* Work request:
Print the listing that follows, character for character.

* Input for this task:
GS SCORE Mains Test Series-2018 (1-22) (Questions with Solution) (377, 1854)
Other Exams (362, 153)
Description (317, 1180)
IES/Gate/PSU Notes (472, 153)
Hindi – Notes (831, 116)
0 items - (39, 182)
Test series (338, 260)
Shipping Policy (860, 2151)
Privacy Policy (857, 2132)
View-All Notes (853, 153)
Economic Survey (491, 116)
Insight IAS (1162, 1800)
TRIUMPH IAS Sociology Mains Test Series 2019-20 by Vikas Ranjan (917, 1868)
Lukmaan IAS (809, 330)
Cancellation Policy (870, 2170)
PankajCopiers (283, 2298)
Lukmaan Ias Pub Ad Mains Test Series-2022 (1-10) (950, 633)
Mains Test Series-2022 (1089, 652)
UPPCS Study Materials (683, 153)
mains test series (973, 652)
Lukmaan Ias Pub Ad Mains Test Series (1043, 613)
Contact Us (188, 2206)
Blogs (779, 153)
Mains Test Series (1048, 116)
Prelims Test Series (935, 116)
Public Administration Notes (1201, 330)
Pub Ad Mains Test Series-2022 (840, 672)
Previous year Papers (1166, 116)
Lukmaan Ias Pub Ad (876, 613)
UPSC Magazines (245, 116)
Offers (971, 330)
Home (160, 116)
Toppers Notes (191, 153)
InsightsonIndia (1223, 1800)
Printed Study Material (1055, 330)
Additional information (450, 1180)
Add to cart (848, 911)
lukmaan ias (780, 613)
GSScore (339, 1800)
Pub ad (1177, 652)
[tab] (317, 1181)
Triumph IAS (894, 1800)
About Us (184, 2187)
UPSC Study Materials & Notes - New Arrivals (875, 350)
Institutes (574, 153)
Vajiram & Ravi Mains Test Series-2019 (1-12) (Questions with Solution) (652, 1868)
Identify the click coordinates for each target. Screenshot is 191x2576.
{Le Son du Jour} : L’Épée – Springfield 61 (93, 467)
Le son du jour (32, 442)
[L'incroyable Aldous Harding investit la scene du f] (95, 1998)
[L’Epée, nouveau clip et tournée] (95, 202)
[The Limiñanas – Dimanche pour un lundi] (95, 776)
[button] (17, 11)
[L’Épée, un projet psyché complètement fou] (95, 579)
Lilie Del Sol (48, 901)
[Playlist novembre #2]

* Answer to the problem:
GS SCORE Mains Test Series-2018 (1-22) (Questions with Solution) (377, 1854)
Other Exams (362, 153)
Description (317, 1180)
IES/Gate/PSU Notes (472, 153)
Hindi – Notes (831, 116)
0 items - (39, 182)
Test series (338, 260)
Shipping Policy (860, 2151)
Privacy Policy (857, 2132)
View-All Notes (853, 153)
Economic Survey (491, 116)
Insight IAS (1162, 1800)
TRIUMPH IAS Sociology Mains Test Series 2019-20 by Vikas Ranjan (917, 1868)
Lukmaan IAS (809, 330)
Cancellation Policy (870, 2170)
PankajCopiers (283, 2298)
Lukmaan Ias Pub Ad Mains Test Series-2022 (1-10) (950, 633)
Mains Test Series-2022 (1089, 652)
UPPCS Study Materials (683, 153)
mains test series (973, 652)
Lukmaan Ias Pub Ad Mains Test Series (1043, 613)
Contact Us (188, 2206)
Blogs (779, 153)
Mains Test Series (1048, 116)
Prelims Test Series (935, 116)
Public Administration Notes (1201, 330)
Pub Ad Mains Test Series-2022 (840, 672)
Previous year Papers (1166, 116)
Lukmaan Ias Pub Ad (876, 613)
UPSC Magazines (245, 116)
Offers (971, 330)
Home (160, 116)
Toppers Notes (191, 153)
InsightsonIndia (1223, 1800)
Printed Study Material (1055, 330)
Additional information (450, 1180)
Add to cart (848, 911)
lukmaan ias (780, 613)
GSScore (339, 1800)
Pub ad (1177, 652)
[tab] (317, 1181)
Triumph IAS (894, 1800)
About Us (184, 2187)
UPSC Study Materials & Notes - New Arrivals (875, 350)
Institutes (574, 153)
Vajiram & Ravi Mains Test Series-2019 (1-12) (Questions with Solution) (652, 1868)
Identify the click coordinates for each target. Screenshot is 191x2576.
{Le Son du Jour} : L’Épée – Springfield 61 (93, 467)
Le son du jour (32, 442)
[L'incroyable Aldous Harding investit la scene du f] (95, 1998)
[L’Epée, nouveau clip et tournée] (95, 202)
[The Limiñanas – Dimanche pour un lundi] (95, 776)
[button] (17, 11)
[L’Épée, un projet psyché complètement fou] (95, 579)
Lilie Del Sol (48, 901)
[Playlist novembre #2]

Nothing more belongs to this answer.